DOCUMENT TEXT:
________

Question about maintaining your talk page

Hi GuardianH, I wanted to ask how you deal with unfounded or erroneous comments on your talk page. I noticed that you deleted one recently (I agreed completely with that decision). Do you feel obliged to archive stuff from your talk page? Then there is the "junk mail" one gets from time to time; hardly anyone could argue for archiving that, or what do you say? Thx. -- Melchior2006 (talk) 11:00, 11 December 2023 (UTC)[reply]

You're allowed a great deal of free reign over your talk page. I think there's some editors out there who have never even archived their talk page before; my understanding is that you aren't compelled to do so. It's more of a voluntary cleanup/organization task from time to time. As for comments, I try to respond to them even if they are misguided, so as to see if there is a common ground. GuardianH (talk) 21:25, 12 December 2023 (UTC)[reply]

Adoption

Hey GuardianH, I stumbled upon your user page a short while ago — forgive me if it sounds weird, but I think all the stuff you’ve done is just incredible. I was also an Asian-American high schooler from Massachusetts just a short while ago (played a bit of jazz at NEC and All States here too, might be doxxing myself idk lol, maybe I know you?) and I’ve always really liked history (not as rigorous as you, I think) but most of my edits are just me carrying over DOY stuff from other language DOY pages (like Japanese or Chinese) because I don’t feel like I have enough time in college to pore over academic texts. I’d love to hear what your reading/writing process is for Wikipedia as a presumably busy student so I can do more (right now I feel more like I’m filling holes as I see them instead of spending time researching topics and making new pages about them).

P.S. Also, if you end up attending Harvard or MIT I’d love to meet up sometime 😎 Marcustcii (talk) 14:47, 24 December 2023 (UTC)[reply]

@Marcustcii Thank you for your kind words. I always wanted to be a historian when I was a kid, and the field I wanted to specialize in was Byzantine history and become a medievalist based off of the stuff I read from Herrin, Goffart, Ostrogorsky, Kazhdan, and other authors of the Oxford tradition. I think that's largely what has informed my writing the most; my personal bias is that the writing style then was so much more elegant that it is now. So I try to replicate their stylistic approach in summary as much as possible, and I think after you get at it for a long time it enters your subconscious. Same goes for research — you develop an eye and taste for content.

________

SUPPLIED DATA:
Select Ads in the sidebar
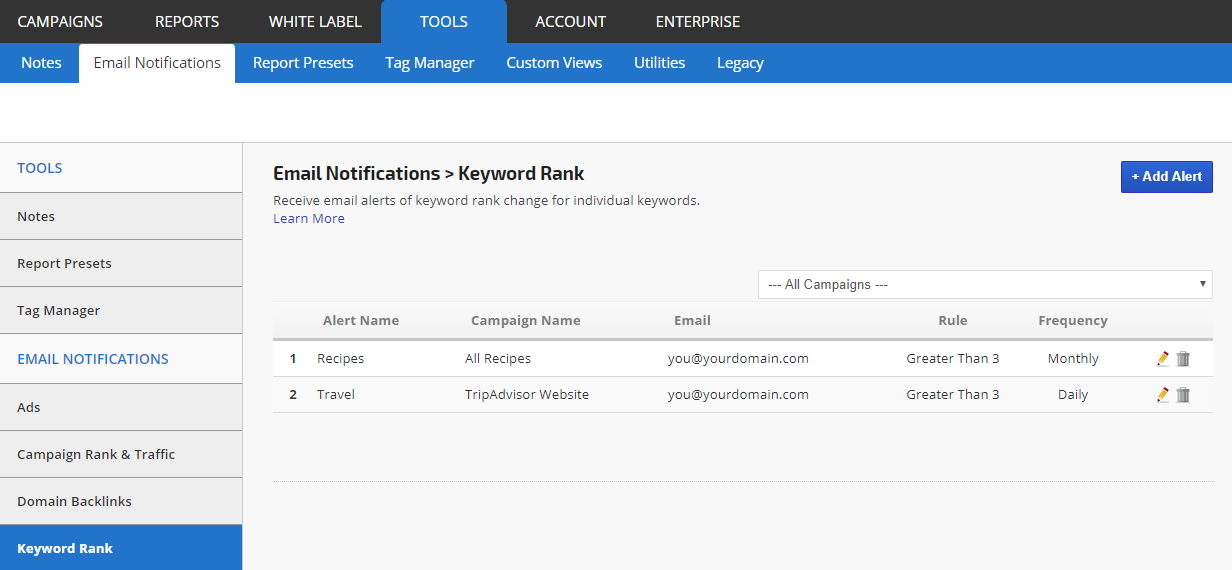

________

TASK LIST:
A – Can you revise the talk page discussion starting at "P.S. Also, if" and ending at "taste for content.", with "Byzantine history" swapped for "Ottoman history"?
B – Would you carry on the Wikipedia talk page exchange from the point where it stops?

OUTPUTS IN ORDER:
A –
P.S. Also, if you end up attending Harvard or MIT I’d love to meet up sometime 😎 Marcustcii (talk) 14:47, 24 December 2023 (UTC)[reply]

@Marcustcii Thank you for your kind words. I always wanted to be a historian when I was a kid, and the field I wanted to specialize in was Ottoman history and become a medievalist based off of the stuff I read from Herrin, Goffart, Ostrogorsky, Kazhdan, and other authors of the Oxford tradition. I think that's largely what has informed my writing the most; my personal bias is that the writing style then was so much more elegant that it is now. So I try to replicate their stylistic approach in summary as much as possible, and I think after you get at it for a long time it enters your subconscious. Same goes for research — you develop an eye and taste for content.

B –
I've shifted a little now. I think it would be very difficult to sustain a lifestyle as a medievalist in the academic field now, which is a terrible shame; my personal sympathies to the field remain, although I've transitioned towards constitutional law and all the great figures which have molded that discipline — Scalia, Hand, and the like. It's so similar to medieval history, in a way. I'm laboring away on Henry Friendly (a personal hero of mine) right now. I don't know if looking at it would get my reading/writing process (I'm a terribly messy thinker as evidenced by the log), but, if I were to guess, that would be the page to look at.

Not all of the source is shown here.